[Tutor] Newbie Here -- Averaging & Adding Madness Over a Given (x) Range?!?!

Thu Feb 14 23:48:18 CET 2013

On 15/02/13 07:55, Michael McConachie wrote:

> Essentially:
>
> 1.  I have a list of numbers that already exist in a file.  I generate this file by parsing info from logs.
> 2.  Each line contains an integer on it (corresponding to the number of milliseconds that it takes to complete a certain repeated task).
> 3.  There are over a million entries in this file, one per line; at any given time it can be just a few thousand, or more than a million.
>
>     Example:
>     -------
>     173
>     1685
>     1152
>     253
>     1623

A million entries sounds like a lot to you or me, but to your computer, it's not. When you start talking tens or hundreds of millions, that's possibly a lot.

Do you know how to read those numbers into a Python list? Here is the "baby step" way to do so:

data = []  # Start with an empty list.
f = open("filename")  # Obviously you have to use the actual file name.
for line in f:  # Read the file one line at a time.
     num = int(line)  # Convert each line into an integer (whole number)
     data.append(num)  # and append it to the end of the list.
f.close()  # Close the file when done.

Here's a more concise way to do it:

with open("filename") as f:
     data = [int(line) for line in f]

Once you have that list of numbers, you can sum the whole lot:

sum(data)

or just a range of the items:

sum(data[:100])  # The first 100 items.

sum(data[100:200])  # The second 100 items.

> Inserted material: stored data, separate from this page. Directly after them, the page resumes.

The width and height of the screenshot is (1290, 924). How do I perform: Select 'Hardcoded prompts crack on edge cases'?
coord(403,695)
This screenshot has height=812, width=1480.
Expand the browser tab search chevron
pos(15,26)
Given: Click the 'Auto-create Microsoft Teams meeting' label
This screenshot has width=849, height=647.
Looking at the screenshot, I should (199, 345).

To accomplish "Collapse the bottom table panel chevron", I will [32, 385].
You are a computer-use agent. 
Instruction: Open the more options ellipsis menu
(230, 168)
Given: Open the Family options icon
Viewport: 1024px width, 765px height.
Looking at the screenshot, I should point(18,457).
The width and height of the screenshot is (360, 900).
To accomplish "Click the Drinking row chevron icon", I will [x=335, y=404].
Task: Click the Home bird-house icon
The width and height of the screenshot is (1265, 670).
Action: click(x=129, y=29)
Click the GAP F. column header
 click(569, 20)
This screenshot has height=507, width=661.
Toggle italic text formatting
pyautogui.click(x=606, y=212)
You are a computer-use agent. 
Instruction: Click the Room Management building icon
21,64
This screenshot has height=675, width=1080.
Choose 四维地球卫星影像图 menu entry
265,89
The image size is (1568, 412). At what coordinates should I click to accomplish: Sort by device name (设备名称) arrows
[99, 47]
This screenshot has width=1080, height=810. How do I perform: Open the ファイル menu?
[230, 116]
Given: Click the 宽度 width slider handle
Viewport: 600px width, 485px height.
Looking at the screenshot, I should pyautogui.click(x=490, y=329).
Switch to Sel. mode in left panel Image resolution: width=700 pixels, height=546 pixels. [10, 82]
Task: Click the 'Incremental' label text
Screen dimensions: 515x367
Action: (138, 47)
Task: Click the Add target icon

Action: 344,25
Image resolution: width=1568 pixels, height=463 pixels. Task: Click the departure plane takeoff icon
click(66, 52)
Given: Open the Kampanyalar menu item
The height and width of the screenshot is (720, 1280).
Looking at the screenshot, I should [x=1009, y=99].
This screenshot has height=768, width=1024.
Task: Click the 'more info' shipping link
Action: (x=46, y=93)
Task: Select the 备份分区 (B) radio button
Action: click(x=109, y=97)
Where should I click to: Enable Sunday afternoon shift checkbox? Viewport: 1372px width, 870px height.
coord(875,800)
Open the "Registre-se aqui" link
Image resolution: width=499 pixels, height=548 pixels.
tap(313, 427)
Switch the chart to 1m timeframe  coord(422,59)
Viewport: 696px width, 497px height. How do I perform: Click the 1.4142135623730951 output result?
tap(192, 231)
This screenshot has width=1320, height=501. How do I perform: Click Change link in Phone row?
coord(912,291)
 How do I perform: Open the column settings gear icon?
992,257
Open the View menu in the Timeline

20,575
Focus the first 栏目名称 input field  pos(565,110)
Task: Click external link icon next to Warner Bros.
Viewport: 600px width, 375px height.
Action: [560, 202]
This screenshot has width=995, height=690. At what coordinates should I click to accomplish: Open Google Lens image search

sum(data[-50:])  # The last 50 items.

sum(data[1000:])  # Item 1001 to the end.  (See below.)

sum(data[5:99:3])  # Every third item, starting at index 5 and ending at index 98.

This is called "slicing", and it is perhaps the most powerful and useful technique that Python gives you for dealing with lists. The rules though are not necessarily the most intuitive though.

A slice is either a pair of numbers separated with a colon, inside the square brackets:

     data[start:end]

or a triple:

     data[start:end:step]

Any of these three numbers can be left out. The default values are:

start=0
end=length of the sequence being sliced
step=1

They can also be negative. If start or end are negative, they are interpreted as "from the end" rather than "from the beginning".

Item positions are counted from 0, which will be very familiar to C programmers. The start index is included in the slice, the end position is excluded.

The model that you should think of is to imagine the sequence of items labelled with their index, starting from zero, and with a vertical line *between* each position. Here is a sequence of 26 items, showing the index in the first line and the value in the second:

|0|1|2|3|4|5|6|7|8|9| ... |25|
|a|b|c|d|e|f|g|h|i|j| ... |z |

When you take a slice, the items are always cut at the left. So, if the above is called "letters", we have:

letters[0:4]  # returns "abcd"

letters[2:8]  # returns "cdefgh"

letters[2:8:2]  # returns "ceg"

letters[-3:]  # returns "xyz"

> Eventually what I'll need to do is:
>
> 1.  Index the file and/or count the lines, as to identify each line's positional relevance so that it can average any range of numbers that are sequential; one to one another.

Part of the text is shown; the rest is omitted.